Wednesday, October 6, 2010

blood relatives.

so yesterday i came home from dropping of my son @ school and something triggered me to look up my biological father on facebook..i don't know why but i did.  i figured 50 somethings were now starting to join facebook more rapidly so it wouldn't hurt.  after searching with no luck i entered his name in google and it said born and then died i was like wtf? i was real anxious and read that he had passed away in 2008. i did a search for him in 2003 and spoke to him once on the phone i had every plan on meeting him and hopefully talking with him and seeing him for the first time.  yesterday my heart sunk and i paid to revive his obituary in the boston globe it talked about him having 2 other kids and being in vietnam in hand to hand combat for 4 years and being rewarded many medals.  he was 17 yrs old when he went to vietnam. i wanted to know him i wanted to see his photograph i was too late.  in the obituary it had his sisters name so yesterday i called her and talked with her for awhile she was very warm and understanding she said that he died suddenly @ 56 yrs old and he moved back up to boston to try and reconnect with me before he had passed.  she said he wanted to mend the bridge and reconnect.  i took this harder than i though and still am i feel like a hermit in my apartment crying every now and again...i don't know if this is a normal feeling or not i mean i never met him.  he is buried at the national cemetery in bourne ma for soldiers and i plan on visiting next weekend sometime. i guess looking him up i never expected to find a d. next to his name and i waited to long.

1 comments:

Mollie said...

I'm so glad you blogged this Cristin.
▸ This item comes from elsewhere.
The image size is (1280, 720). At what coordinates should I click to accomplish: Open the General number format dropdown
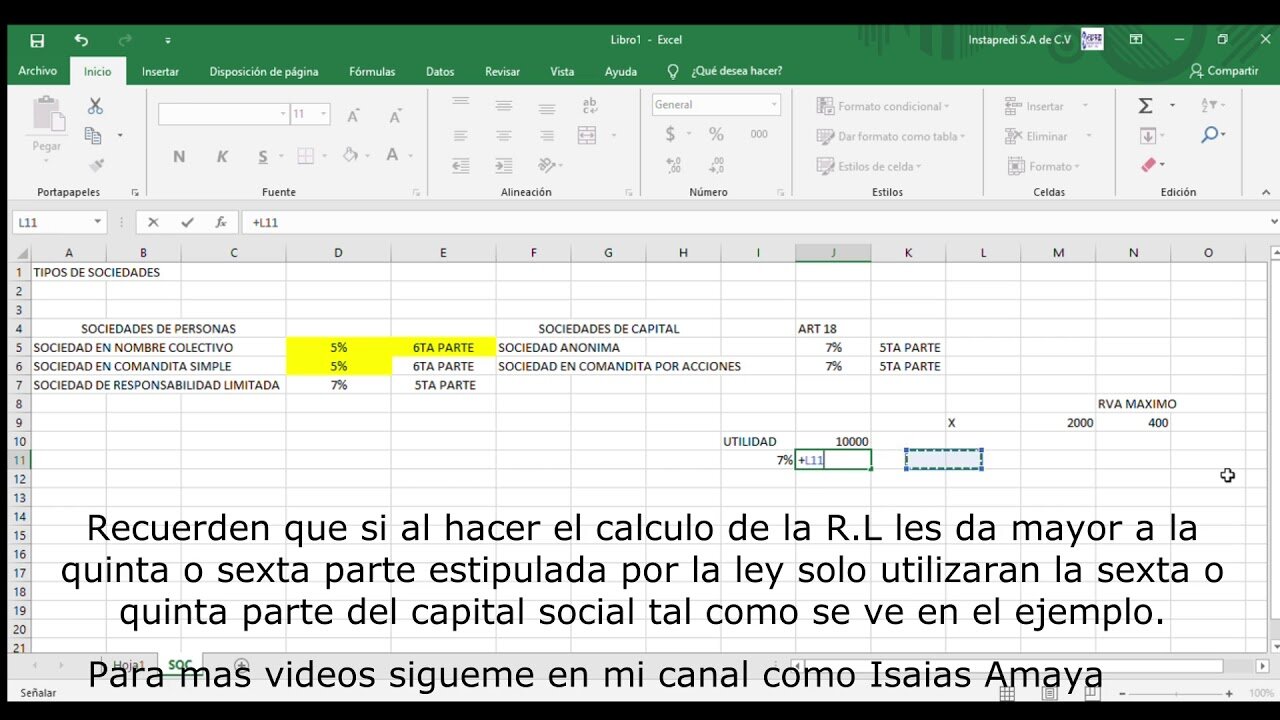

I also missed the chance to meet my birthmom but have learned alot about her since her passing. This lifetime wasn't the right time but there will come a time. Just keep working on being the best daughter, mother, wife that you are. He sees and knows who you are. Bless you for remembering and honoring him for giving you the life that you enjoy today. It's about life!! You're a sweetheart. Love ya.